Non-dimensional energy dissipation rate near the turbulent/non-turbulent interfacial layer in free shear flows and shear free turbulence

Abstract

The non-dimensional dissipation rate $C_{\unicode[STIX]{x1D700}}=\unicode[STIX]{x1D700}L/u^{\prime 3}$, where $\unicode[STIX]{x1D700}$, $L$ and $u^{\prime }$ are the viscous energy dissipation rate, integral length scale of turbulence and root-mean-square of the velocity fluctuations, respectively, is computed and analysed within the turbulent/non-turbulent interfacial (TNTI) layer using direct numerical simulations of a planar jet, mixing layer and shear free turbulence. The TNTI layer that separates the turbulent and non-turbulent regions exists at the edge of free shear turbulent flows and turbulent boundary layers, and comprises both the viscous superlayer and turbulent sublayer regions. The computation of $C_{\unicode[STIX]{x1D700}}$ is made possible by the introduction of an original procedure, based on local volume averages within spheres of radius $r$, combined with conditional sampling as a function of the location with respect to the TNTI layer. The new procedure allows for a detailed investigation of the scale dependence of several turbulent quantities near the TNTI layer. An important achievement of this procedure consists in permitting the computation of the turbulent integral scale within the TNTI layer, which is shown to be approximately constant.
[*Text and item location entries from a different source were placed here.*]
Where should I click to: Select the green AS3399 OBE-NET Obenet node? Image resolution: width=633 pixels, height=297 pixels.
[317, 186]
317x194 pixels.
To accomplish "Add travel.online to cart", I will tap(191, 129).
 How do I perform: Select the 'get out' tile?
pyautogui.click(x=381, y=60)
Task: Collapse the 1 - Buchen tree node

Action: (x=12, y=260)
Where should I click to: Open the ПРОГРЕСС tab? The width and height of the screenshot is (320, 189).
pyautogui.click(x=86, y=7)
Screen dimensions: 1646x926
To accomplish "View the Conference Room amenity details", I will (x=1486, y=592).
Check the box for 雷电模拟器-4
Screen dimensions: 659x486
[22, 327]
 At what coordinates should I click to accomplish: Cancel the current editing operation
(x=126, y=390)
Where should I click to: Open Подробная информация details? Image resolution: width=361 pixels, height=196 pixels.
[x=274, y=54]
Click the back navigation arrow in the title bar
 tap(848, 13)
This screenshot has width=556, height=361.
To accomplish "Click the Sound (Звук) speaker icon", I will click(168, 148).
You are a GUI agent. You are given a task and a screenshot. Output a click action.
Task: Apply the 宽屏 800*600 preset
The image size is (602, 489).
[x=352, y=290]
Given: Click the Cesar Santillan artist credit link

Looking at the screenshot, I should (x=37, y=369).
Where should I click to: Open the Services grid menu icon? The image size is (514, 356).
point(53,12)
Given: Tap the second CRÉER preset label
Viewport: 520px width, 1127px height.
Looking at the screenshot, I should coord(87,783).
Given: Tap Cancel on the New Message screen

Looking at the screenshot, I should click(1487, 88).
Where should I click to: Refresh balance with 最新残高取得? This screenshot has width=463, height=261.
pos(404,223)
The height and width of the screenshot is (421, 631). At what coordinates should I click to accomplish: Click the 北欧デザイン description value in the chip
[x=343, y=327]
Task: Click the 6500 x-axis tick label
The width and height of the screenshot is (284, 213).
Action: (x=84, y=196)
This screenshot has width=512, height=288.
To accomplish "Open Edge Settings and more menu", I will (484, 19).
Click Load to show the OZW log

Both the non-dimensional dissipation rate and turbulent Reynolds number $Re_{\unicode[STIX]{x1D706}}$ vary in space within the TNTI layer, where two relations are observed: $C_{\unicode[STIX]{x1D700}}\sim Re_{\unicode[STIX]{x1D706}}^{-1}$ and $C_{\unicode[STIX]{x1D700}}\sim Re_{\unicode[STIX]{x1D706}}^{-2}$. Specifically, whereas the viscous superlayer and part of the turbulent sublayer display $C_{\unicode[STIX]{x1D700}}\sim Re_{\unicode[STIX]{x1D706}}^{-2}$, the remaining of the turbulent sublayer exhibits $C_{\unicode[STIX]{x1D700}}\sim Re_{\unicode[STIX]{x1D706}}^{-1}$, which is consistent with non-equilibrium turbulence (Vassilicos, Annu. Rev. Fluid Mech. vol. 47, 2015, pp. 95–114).